Furthermore, accepting the present doesn't mean being enslaved to a future we don't want. We can embrace the life we have while architecting the one we truly desire. I like to think that I am satisfied now, but my future self wouldn't feel the same if she could time-travel to now. Nonetheless, we have a responsibility to our future selves. They trust us to build a future worth living in a present that also would make a good story.

 

3 Paved Ways

Even when we try our best, sometimes unexpected things do happen. Life has too many variables we have no control over for us to expect being able to acknowledge all its singularities and nuances. Sometimes, what happens is not bad in itself, but only different from what we wished at that moment. In any case, we need to accept it and give a chance for serendipity. There is a subtle beauty in things not happening the way we wanted.

Not rarely, we are bad judges of what would certainly make us happy until fortune places it exactly in front of us. Unexpected events bring out our unexpected features even to ourselves. They can also make us face our fears and most neglected feelings. And, many times, what we fear is what we most need to do.
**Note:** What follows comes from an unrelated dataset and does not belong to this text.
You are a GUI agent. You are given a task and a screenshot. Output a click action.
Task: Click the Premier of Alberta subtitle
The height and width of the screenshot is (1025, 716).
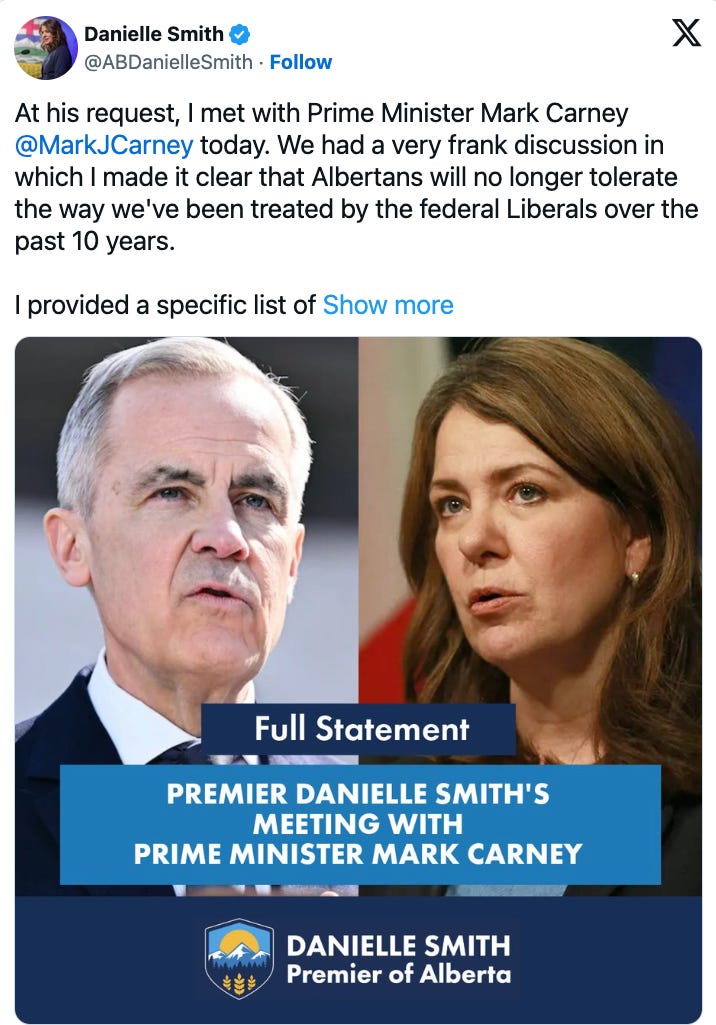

I used to resent the several obstacles fortune enjoyed putting on my way. I would never write an essay like this. However, later I realised that we need them for us to be able to know ourselves and to provide guidance because life is these obstacles. As Janna Levin sublimely stated:

I started to see life as a series of obstacles that were test trials, teaching modules of how to be a better person and to pave the way behind you, not in front of you. And it’s really been a pretty important principle for me, I guess. That when I see something happen I don’t think, “This is so unfair. Why are they doing this to me?” That I think instead, “Okay, am I able to rise to figure out a solution to this?” And I’m not always able to do that. But when I do, I feel like it’s genuine progress.
— Janna Levin
Janna Levin, Astrophysicist and Author.

Janna Levin, Astrophysicist and Author.

In this way, premeditation is a form of making genuine progress in advance. It also is a tool to nurture joy in our lives through the sheer appreciation of what may not be here the next time. It is perceiving that our judgments draw the line between the good and bad sides of things, while understanding that it is better not to draw one at all.

 

Main Resources

  1. Stoicism and the Art of Happiness: Practical wisdom for everyday life, Donald Robertson.

  2. Happy: Why More or Less Everything Is Fine, Derren Brown.

  3. Thinking Fast and Slow, Daniel Kahneman.

  4. A Guide to the Good Life: The Ancient Art of Stoic Joy, William Irvine.

  5. Moral letters to Lucilius, Seneca.